— WHAT TO DO —
Report each line of the material below that contains the word "Click".

— MATERIAL PROVIDED —
+-------+

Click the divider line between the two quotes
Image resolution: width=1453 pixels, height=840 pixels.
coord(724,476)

+-------+

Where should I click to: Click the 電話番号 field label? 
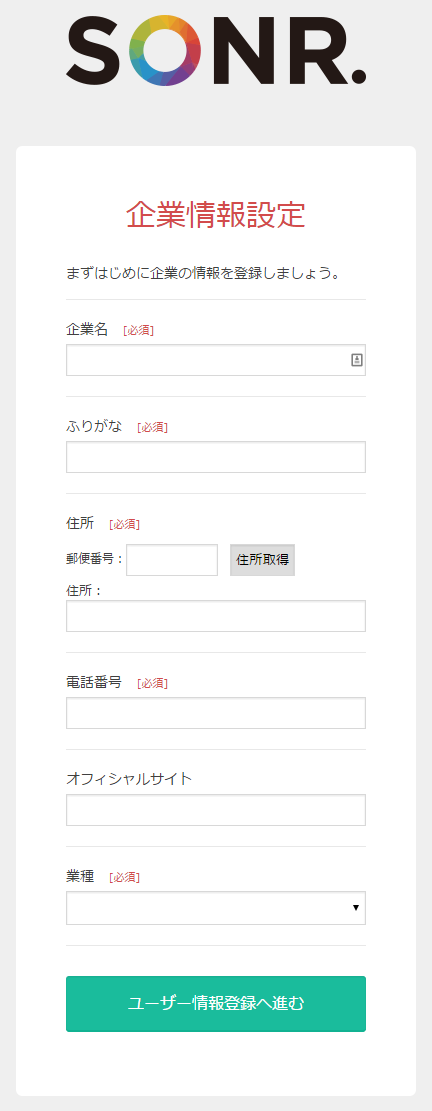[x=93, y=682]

+-------+

— ANSWER IN FULL —
Click the divider line between the two quotes
Where should I click to: Click the 電話番号 field label? 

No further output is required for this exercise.